Per quanto concerne il primo profilo, il giudice competente sarà sempre il G.I.P., il G.U.P., il giudice dibattimentale di primo o secondo grado e comunque mai lo stesso giudice che fisicamente ha emesso il provvedimento impugnato.

Per quanto concerne, invece, il secondo profilo, non possono rilevarsi nullità che si sono verificate in giudizi precedenti.

Le questioni di diritto risolte dalla Corte di Cassazione sono vincolanti sia per le parti che per il giudice del rinvio, così come le questioni relative alla competenza.

Anche in sede di giudizio di rinvio, opera il divieto di reformatio in peius e la pronuncia del giudice del rinvio è sempre soggetta ai mezzi di impugnazione dell’appello e della Cassazione (con l’esclusione dell’effetto del giudicato parziale e dell’affermazione dei principi di diritto affermati dalla Corte di Cassazione).

Ricorso straordinario per errore materiale o di fatto

La pronuncia della Corte non è impugnabile, essendo la Cassazione l’ultimo rimedio impugnativo possibile.

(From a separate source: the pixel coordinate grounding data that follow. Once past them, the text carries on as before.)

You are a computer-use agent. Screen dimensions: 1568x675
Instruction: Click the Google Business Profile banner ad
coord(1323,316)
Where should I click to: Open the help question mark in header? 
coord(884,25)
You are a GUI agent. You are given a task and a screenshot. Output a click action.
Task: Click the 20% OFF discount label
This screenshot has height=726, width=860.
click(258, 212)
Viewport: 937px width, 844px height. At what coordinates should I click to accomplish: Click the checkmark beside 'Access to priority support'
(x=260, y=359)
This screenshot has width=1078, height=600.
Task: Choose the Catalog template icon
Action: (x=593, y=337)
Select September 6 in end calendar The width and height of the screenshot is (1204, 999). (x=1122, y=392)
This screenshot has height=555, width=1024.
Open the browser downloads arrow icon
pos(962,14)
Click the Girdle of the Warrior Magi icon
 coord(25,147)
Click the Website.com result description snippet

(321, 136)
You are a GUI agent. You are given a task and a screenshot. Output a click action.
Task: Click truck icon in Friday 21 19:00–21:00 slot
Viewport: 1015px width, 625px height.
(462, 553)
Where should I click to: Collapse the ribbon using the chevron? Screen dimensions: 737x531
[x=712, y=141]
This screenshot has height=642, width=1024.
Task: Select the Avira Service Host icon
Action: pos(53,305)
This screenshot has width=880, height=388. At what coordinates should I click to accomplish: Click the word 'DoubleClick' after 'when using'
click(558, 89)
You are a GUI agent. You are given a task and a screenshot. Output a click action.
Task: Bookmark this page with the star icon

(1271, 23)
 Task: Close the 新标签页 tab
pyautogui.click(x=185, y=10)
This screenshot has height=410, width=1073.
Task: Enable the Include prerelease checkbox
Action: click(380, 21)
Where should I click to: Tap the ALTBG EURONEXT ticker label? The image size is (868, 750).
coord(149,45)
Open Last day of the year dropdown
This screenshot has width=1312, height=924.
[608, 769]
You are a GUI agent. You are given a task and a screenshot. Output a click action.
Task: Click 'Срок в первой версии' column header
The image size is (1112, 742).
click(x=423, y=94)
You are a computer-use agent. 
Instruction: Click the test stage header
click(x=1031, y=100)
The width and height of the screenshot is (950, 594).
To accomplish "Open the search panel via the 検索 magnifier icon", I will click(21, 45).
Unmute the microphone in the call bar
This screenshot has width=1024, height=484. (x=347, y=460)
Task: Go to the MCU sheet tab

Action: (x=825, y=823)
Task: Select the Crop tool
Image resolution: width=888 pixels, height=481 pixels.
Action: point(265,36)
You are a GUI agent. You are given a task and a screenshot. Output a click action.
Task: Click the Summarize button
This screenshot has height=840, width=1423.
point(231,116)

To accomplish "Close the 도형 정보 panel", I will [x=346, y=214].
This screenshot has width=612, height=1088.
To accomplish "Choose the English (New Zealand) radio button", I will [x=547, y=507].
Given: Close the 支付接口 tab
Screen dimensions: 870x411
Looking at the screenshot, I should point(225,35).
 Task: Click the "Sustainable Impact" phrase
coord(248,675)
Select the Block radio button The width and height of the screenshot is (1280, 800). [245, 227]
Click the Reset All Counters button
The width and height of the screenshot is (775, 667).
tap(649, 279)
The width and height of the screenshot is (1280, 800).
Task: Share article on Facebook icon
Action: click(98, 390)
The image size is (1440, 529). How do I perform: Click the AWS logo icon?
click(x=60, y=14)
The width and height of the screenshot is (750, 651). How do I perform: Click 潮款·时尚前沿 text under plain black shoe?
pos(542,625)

Tuttavia è data la possibilità alla Corte di porre rimedi agli errori materiali o di fatto dei suoi stessi provvedimenti, per il tramite del ricorso del Procuratore generale o del condannato.

Gli errori, sia di fatto che di diritto, sono rilevabili d’ufficio dalla Corte medesima.

Si tratta di un rimedio esperibile solo in caso di condanna ed anche in caso di annullamento con rinvio relativo alla determinazione della pena, in quanto, in tal caso, risulta acclarata la responsabilità penale dell’imputato.

L’errore di fatto consiste in una svista materiale, cioè una disattenzione che non ha permesso di valutare un motivo di ricorso decisivo al fine della decisione.

Il ricorso non ha efficacia sospensiva del provvedimento della Corte e va proposto entro 180 giorni dal deposito del ricorso medesimo.

La Corte dichiara inammissibile l’istanza nel caso in cui essa sia presentata fuori termine o risulti infondata, in caso contrario apre la discussione in camera di consiglio.

Nel caso in cui l’istanza sia accolta, la Cassazione sarà tenuta ad adottare i provvedimenti necessari a correggere l’errore.

Per quanto concerne la decisione, la Corte può provvedere con una pronuncia immediata sul merito o con la fissazione di un’udienza a tal fine in seguito.